Lore shook her head. “I can’t.”

He stared at her a moment, something almost like fury lurking behind his eyes, trying to surge forward. “Listen to me—”

The rest of his words were swallowed in the explosion.

CHAPTER SIXTEEN

Time is something we created to make sense of the world. It is a river to step into and out of, a way of thinking that gives us structure. It rules all, and does not exist.
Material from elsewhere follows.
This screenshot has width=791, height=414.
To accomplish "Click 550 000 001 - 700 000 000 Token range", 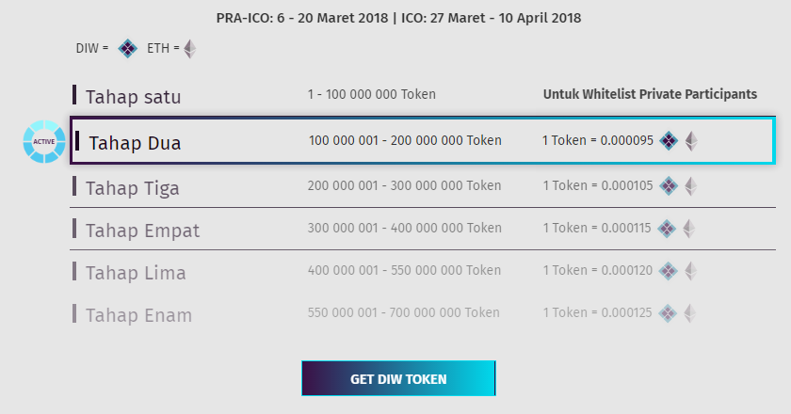I will [404, 312].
—Norun Loe, Ratharcan philosopher

Lore was used to death. It had dogged her steps since she was a child, a tangible thing she could wrap around her fingers, braid into ropes of her will. That day at the Mortem leak had been the most she’d ever felt before, a river of it flowing from Nyxara’s body deep beneath the city. Even that she’d managed to control, run it through her system and into stone. It’d knocked her out for a week, sure, but she’d done it.

This was so much worse.

Now death surrounded her like a cloud. None of the Mortem was hers—how in all the myriad hells was none of it hers?—but that didn’t make it hurt any less, didn’t mitigate its horror. She couldn’t see anything but a deep well of darkness, prisming, diamonds of entropy and unraveling. Her orientation was a mystery, upside down or backward or inside out. Lore could only be sure of the reality of her body because she could feel her fingers, stretching toward all this dark and feeling it stretch back to her in turn, ready to be woven.

A light in front of her. Bastian. Spiritum blazed from him like a miniature sun, rays of light cutting through the black. It reached for her, too, ready to be channeled, directed, made into what she wanted.
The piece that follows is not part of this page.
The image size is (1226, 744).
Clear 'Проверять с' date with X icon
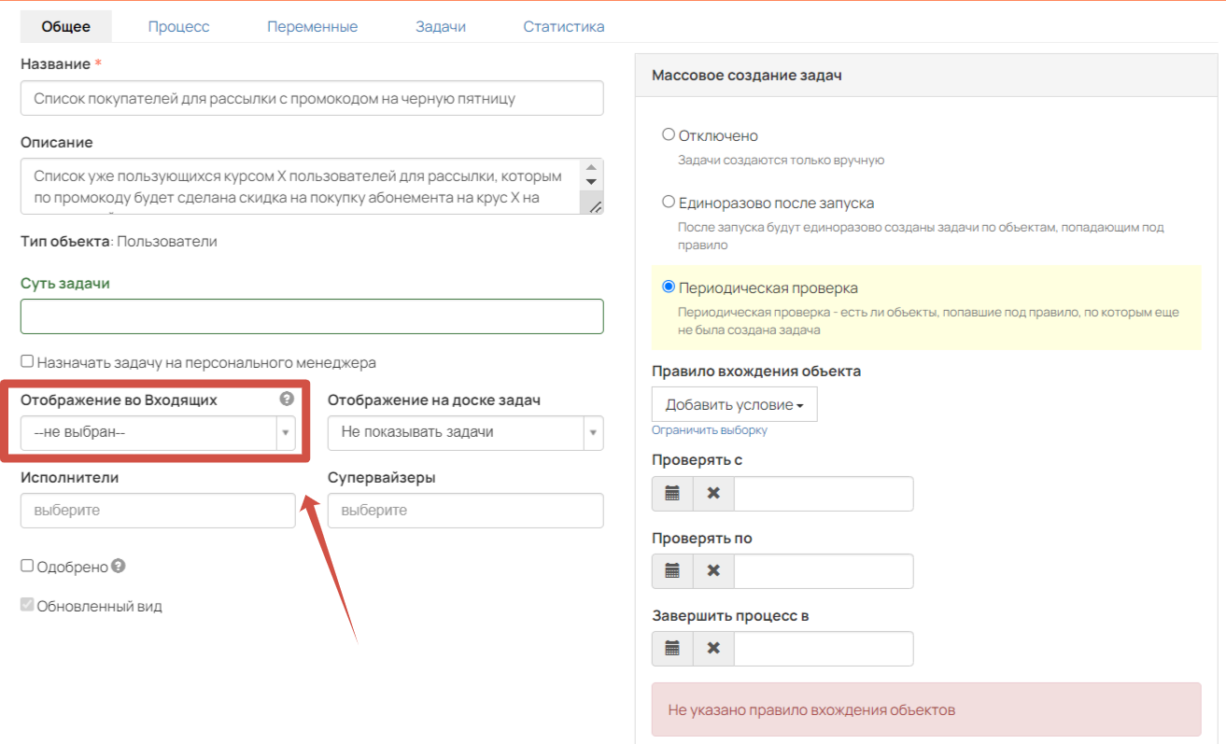[x=713, y=493]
Lore turned—she thought she turned—looking through the cloud of death.

Spiritum, everywhere, hundreds of dying stars. Tendrils of it grew slowly, so slowly, expanding outward from the people who’d held it, leaking away from bodies that were dying, turning into Mortem.

Something next to her. A gap, a hole, a mouth of eternity. She stood in death’s antechamber, where the threads of life were picked apart. Time was a river and she stood on the shore, watching the work of seconds stretch into impossible proportions, a massacre in arrested motion.
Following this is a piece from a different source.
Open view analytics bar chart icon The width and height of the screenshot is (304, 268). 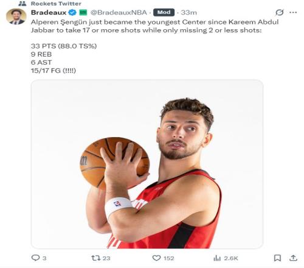217,258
A massacre she could stop. Lore was something different, something that could hold life and death in her hands. And she was going to have to use them both.

Spiritum first. Lore reached out—assumed she reached out—and grasped the threads of Spiritum racing into the air, the ribbons of life escaping their vessels. She ran them through her veins as quick as water to the sea to imbue them with her will, then pushed them out to the people they belonged to.

It all went back, as easily as a knife into softened butter. Life spooled into the places where it had been, weaving into auras, stopping its slow drain. The dormant Mortem that had been rushing up to take its place was shoved away, forced into stasis again to wait for a different death.

Most of it, anyway.

Some of the Mortem was too far gone, overtaking Spiritum, the change already begun as one power alchemized into another. The bodies nearest the obliterated ship, other than her and Bastian. The bodies in pieces, limbs flung to far corners. If Lore had been fully aware of her physical form, she would’ve gagged.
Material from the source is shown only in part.